# Aussie Seed Suppliers.



## Tank_Girl (Dec 26, 2011)

Like most Australians, I buy my seeds on-line from places like Green Harvest and Eden Seeds.

What I resent is being slugged with a $5 to $7.50 postage fee regardless if I'm buying one packet of seeds or 10.
Then there is the price of the seeds themselves with a base price of $3.50 upwards for 10 to 100 seeds depending upon weight and rarity.

I have discovered 2 fantastic seed suppliers who I've persanally dealt with
and their prices for seeds and postage has been the best in the country
that I have found so far.
The germination rates for their seeds has been excellent with not a single failure yet.

They charge between $1 to $2.50 per seed packet and postage has been
free if my order went over $20.

They both sell heirloom, open pollinated, non-GMO, non-chemically treated seeds.
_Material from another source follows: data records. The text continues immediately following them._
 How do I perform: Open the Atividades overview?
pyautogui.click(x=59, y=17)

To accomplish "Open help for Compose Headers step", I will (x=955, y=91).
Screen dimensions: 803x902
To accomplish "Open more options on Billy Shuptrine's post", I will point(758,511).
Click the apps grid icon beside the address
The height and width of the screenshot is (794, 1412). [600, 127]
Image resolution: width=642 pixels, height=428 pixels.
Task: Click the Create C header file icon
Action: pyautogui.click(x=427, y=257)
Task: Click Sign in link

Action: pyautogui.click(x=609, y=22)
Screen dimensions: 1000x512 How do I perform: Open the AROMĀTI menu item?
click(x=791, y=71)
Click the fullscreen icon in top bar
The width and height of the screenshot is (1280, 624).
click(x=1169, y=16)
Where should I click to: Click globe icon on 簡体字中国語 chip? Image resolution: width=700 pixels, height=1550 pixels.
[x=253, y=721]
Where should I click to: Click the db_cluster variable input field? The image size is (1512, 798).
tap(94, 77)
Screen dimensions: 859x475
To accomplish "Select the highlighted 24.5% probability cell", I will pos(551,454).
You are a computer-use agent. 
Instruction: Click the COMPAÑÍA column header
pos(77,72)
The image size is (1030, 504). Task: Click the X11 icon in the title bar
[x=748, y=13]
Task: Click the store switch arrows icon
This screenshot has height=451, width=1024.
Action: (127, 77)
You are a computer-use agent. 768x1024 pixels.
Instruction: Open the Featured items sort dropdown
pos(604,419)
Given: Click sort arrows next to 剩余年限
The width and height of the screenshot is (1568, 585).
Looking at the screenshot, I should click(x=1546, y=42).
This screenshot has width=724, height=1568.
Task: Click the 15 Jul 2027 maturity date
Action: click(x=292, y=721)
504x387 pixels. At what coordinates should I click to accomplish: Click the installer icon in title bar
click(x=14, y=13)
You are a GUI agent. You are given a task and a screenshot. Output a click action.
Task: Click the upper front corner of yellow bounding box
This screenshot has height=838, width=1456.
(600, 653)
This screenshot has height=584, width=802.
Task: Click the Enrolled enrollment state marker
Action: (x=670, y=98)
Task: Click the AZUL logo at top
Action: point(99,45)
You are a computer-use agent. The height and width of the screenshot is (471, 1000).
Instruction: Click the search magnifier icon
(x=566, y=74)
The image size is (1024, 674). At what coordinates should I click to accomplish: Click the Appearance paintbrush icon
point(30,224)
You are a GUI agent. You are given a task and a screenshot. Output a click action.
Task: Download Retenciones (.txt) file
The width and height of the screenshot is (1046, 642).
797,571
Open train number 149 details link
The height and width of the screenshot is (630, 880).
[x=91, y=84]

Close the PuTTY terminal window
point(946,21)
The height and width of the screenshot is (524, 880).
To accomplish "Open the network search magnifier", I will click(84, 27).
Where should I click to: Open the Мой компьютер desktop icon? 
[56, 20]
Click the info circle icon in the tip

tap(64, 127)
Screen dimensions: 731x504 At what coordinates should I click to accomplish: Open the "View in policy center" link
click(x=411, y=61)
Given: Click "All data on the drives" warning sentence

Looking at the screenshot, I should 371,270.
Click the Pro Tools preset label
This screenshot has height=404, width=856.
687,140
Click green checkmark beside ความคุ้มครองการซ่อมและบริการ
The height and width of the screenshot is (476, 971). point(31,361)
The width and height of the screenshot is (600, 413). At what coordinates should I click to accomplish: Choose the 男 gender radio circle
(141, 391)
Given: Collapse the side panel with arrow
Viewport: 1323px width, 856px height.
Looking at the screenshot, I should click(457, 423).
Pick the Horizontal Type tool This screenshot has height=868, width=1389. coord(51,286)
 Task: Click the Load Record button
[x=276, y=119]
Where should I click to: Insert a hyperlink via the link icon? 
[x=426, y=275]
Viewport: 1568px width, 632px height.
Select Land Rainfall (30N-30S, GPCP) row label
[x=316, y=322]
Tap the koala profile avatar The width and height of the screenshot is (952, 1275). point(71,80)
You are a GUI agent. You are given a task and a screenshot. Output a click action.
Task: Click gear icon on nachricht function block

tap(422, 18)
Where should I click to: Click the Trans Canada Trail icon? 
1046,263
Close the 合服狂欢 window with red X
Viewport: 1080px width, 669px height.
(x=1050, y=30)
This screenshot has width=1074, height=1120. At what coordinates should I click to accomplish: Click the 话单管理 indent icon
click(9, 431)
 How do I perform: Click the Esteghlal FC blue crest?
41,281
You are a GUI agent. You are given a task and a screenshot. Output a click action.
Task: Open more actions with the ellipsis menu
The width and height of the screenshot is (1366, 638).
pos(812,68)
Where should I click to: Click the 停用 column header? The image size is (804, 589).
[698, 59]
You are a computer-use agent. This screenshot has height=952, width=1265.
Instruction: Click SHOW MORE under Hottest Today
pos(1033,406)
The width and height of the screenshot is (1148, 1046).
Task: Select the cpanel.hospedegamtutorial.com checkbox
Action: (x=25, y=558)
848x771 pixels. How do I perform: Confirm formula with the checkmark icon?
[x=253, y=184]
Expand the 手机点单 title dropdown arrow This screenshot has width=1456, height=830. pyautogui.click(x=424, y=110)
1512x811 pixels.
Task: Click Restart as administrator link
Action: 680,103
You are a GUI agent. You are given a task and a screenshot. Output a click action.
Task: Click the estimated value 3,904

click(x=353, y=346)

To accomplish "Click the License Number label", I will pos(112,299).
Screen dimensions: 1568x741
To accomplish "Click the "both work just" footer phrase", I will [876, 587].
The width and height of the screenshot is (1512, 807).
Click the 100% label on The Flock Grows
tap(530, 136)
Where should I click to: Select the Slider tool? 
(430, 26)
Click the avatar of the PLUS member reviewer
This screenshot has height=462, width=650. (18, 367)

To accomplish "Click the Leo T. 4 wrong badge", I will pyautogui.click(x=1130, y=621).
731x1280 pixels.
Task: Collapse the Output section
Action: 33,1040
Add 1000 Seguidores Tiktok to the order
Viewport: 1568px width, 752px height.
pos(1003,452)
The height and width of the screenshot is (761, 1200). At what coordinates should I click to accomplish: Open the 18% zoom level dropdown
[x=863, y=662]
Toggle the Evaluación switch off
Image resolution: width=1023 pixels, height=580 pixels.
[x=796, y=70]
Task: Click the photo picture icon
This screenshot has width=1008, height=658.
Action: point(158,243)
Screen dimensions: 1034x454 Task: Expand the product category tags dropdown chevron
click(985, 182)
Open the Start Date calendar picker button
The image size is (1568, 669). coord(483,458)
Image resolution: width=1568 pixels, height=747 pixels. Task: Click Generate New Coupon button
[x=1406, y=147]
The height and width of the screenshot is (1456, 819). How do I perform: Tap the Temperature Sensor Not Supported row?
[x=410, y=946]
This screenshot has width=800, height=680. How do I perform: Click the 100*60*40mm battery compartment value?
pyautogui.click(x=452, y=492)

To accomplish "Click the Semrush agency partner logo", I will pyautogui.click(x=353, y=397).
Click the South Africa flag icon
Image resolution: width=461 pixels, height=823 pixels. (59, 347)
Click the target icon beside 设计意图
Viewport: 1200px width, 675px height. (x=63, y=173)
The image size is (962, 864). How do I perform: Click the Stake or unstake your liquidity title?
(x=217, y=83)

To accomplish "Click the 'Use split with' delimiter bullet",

http://www.theseedcollection.com.au/

https://www.boondieseeds.com.au/

For my Achocha Cucmbers I found the only seed seller in the country that sell both varieties and actualy has seeds still in stock.
I brought the Giant Bolivian Slipper Cucumber variety and I got 6 seeds, 3 of which germinated.
I'm not upset by that as if I get one viable vine I'll have seeds for the rest of my days.
http://www.vegetableseeds.net.au/Pages/catalogue.html

*Scroll down to find the Achocha.

Of course if you seed save there no real cost involved but sometimes It's good to get fresh genetic material in and it shouldn't cost you an arm and a leg to get it.


----------



## AmishHeart (Jun 10, 2016)

Sounds like you found a great place! I also hate spending lots of $$ for small packets of seed.


----------